28923 - Theory of Literature (1) (LM) (A-L)

Academic Year 2024/2025

Learning outcomes

At the end of the course the student possesses a heightened awareness of the specificity of literary language as a modality of the expression of the imagination and an instrument of interpretation of reality. The student possesses deep knowledge on the general concepts of literature; on the functioning of literary institutions; on the relationships between text and context; on the dynamics of literary communication; and on stylistic traditions, genres, modes, and forms of representation. The student knows how to interpret a literary text rhetorically, formalistically, stylistically, thematically, and ideologically. The student can elaborate autonomous reflections and formulate judgments on theoretical and methodological questions.

Course contents

Time and narrative: Experiments against death

All plots tend to move deathward, says a character in a novel by Don DeLillo, playing with the dual meaning of the word plot. Yet, he adds, to plot is also to affirm life, to seek shape and control: «A plot in fiction is the way we localize the force of the death outside the book, play it off, contain it». Human beings have always told stories like Sherazade, the artful narrator of The Thousand and One Nights, who postpones death through storytelling. Narrative is a tool to redeem the relentless sentence of time and to convert the irreversible chaos of life (chronos) into an organised, meaningful structure, ruled by an idea of destiny (kairos). In this regard, as Paul Ricoeur pointed out, «time becomes human time to the extent that it is organized after the manner of a narrative», while «narrative is meaningful to the extent that it portrays the features of temporal experience». However, these narrative models do not always display order and consistency, according to the «concord-fictions» theorised by Frank Kermode, through which «we look for a fullness of time, for beginning, middle and end in concord». The great Twentieth Century art, for example, has often shaped fictional worlds ruled by a «mixed», reversible, and broken time. Typically, plots lose the traditional «thread of the tale» and proceed by digressions, comings and goings, interferences and space-time short-circuits, similar to those of dreams or rêverie. But only this obscure and twisting way allows us to process the traumas of mourning and loss, toward the unspeakable that is the root and meaning of every great work of art. The course will deal with very different examples, taken from theatre, the novel and cinema, to explore this troubled landscape, where the modelling powers of storytelling face «myth», as Italo Calvino defined it, i.e. «the hidden part of every story, the buried part, the region that is still unexplored because there are as yet no words to enable us to get there».

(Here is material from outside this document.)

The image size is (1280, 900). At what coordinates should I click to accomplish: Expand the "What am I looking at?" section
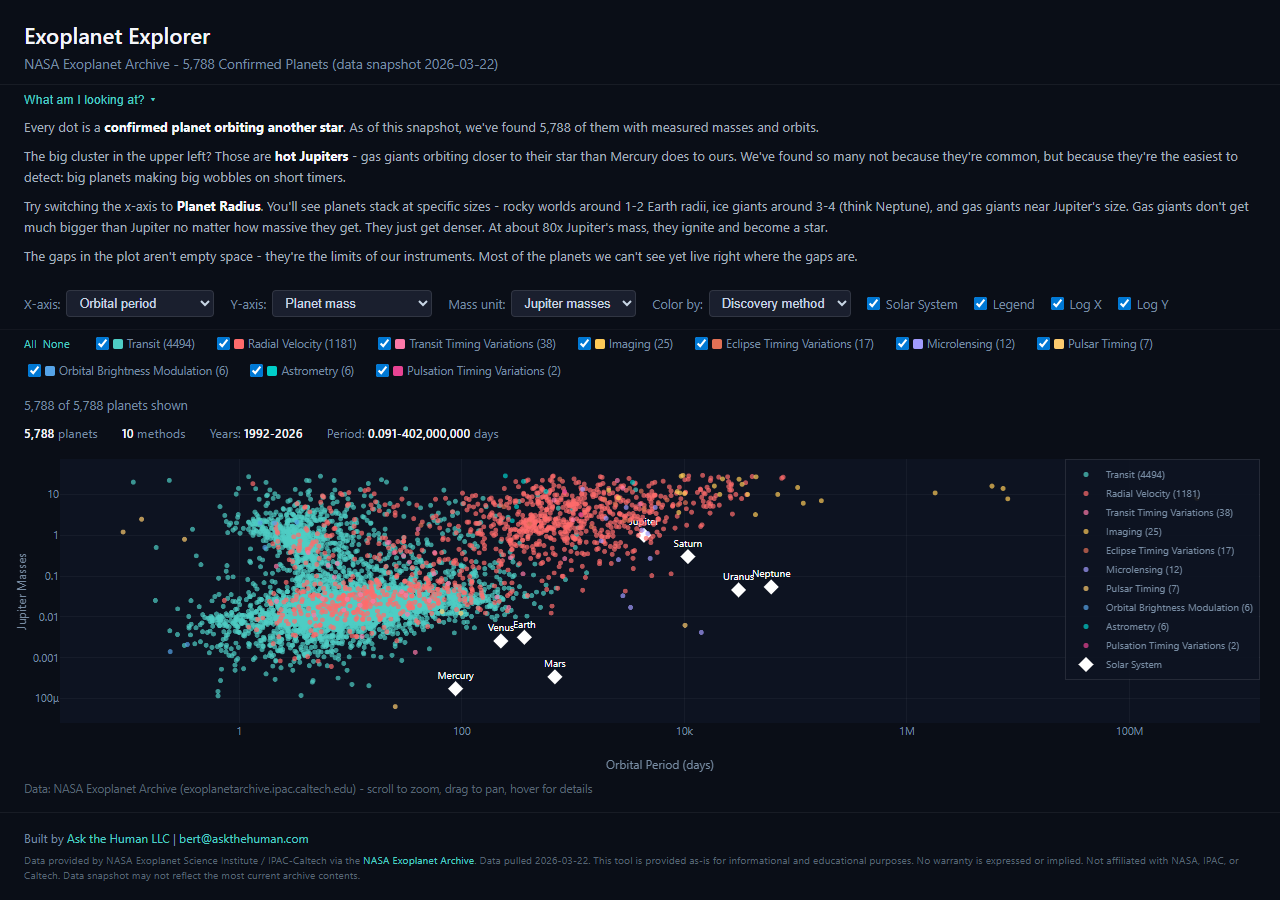click(x=84, y=99)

Period: Second semester (February-March 2025)

Timetable of lessons, classrooms etc: Please visit the professor's website.

Students with SLD or temporary or permanent disabilities. It is suggested that they get in touch as soon as possible with the relevant University office (https://site.unibo.it/studenti-con-disabilita-e-dsa/en) and with the lecturer in order to seek together the most effective strategies for following the lessons and/or preparing for the examination.

Readings/Bibliography

I. Texts

A. Drama

  • Italo Svevo, La rigenerazione (1927-28), in Italo Svevo, Teatro e saggi, ed. Federico Bertoni, “Meridiani” Mondadori, pp. 617-767

B. Novels

  • Virginia Woolf, Al faro (1927), Feltrinelli
  • John Barth, L’opera galleggiante (1956 e 1967), minimum fax
  • Georges Perec, W o il ricordo d’infanzia (1975), Einaudi

C. Film

  • Agnès Varda, Les Plages d’Agnès (2008), Ciné-Tamaris
    (N.B. The Dvd copy, subtitled, is available in various libraries, like Sala Borsa and Department of Arts. The film will be analysed in detail during the lessons).

II. Critical texts

Students must read all the texts in section A and chose one text in section B. When possible, the texts will be uploaded on the platform Virtuale.

A. Mandatory texts

  • Walter Benjamin, Il narratore. Considerazioni sull’opera di Nikolai Leskov, Einaudi (also in Walter Benjamin, Angelus Novus. Saggi e frammenti, ed. Renato Solmi, Einaudi, pp. 247-74)
  • Gérard Genette, Discorso del racconto, only the section about narrative time, in Gérard Genette, Figure III, Einaudi, pp. 67-207
  • To analyse Agnès Varda’s film, it is mandatory to read Anna Masecchia, Les plages d’Agnès, Carocci

B. One text to choose

  • Peter Brooks, Alla ricerca della trama, first chapter of Peter Brooks, Trame. Intenzionalità e progetto nel discorso narrativo, Einaudi, pp. 3-39
  • Italo Calvino, Cibernetica e fantasmi (Appunti sulla narrativa come processo combinatorio), in Italo Calvino, Una pietra sopra. Discorsi di letteratura e società, Mondadori, pp. 199-219 (or in Saggi, “Meridiani” Mondadori, vol. I, pp. 205-225)
  • Adriana Cavarero, Il paradosso di Ulisse, and Sheherazade intrappolata nel testo, in Adriana Cavarero, Tu che mi guardi, tu che mi racconti. Filosofia della narrazione, Feltrinelli, pp. 27-45, 153-165
  • Frank Kermode, Romanzi, second chapter of Frank Kermode, Il senso della fine. Studi sulla teoria del romanzo, Sansoni, pp. 33-58
  • Paul Ricoeur, Tempo e racconto, third chapter of Paul Ricoeur, Tempo e racconto, volume 1, Jaca Book, p. 91-139

Teaching methods

Traditional lectures

Assessment methods

The exam consists of an oral test (20-30 minutes) that will assess the knowledge of the texts and the student’s critical and interpretative skills.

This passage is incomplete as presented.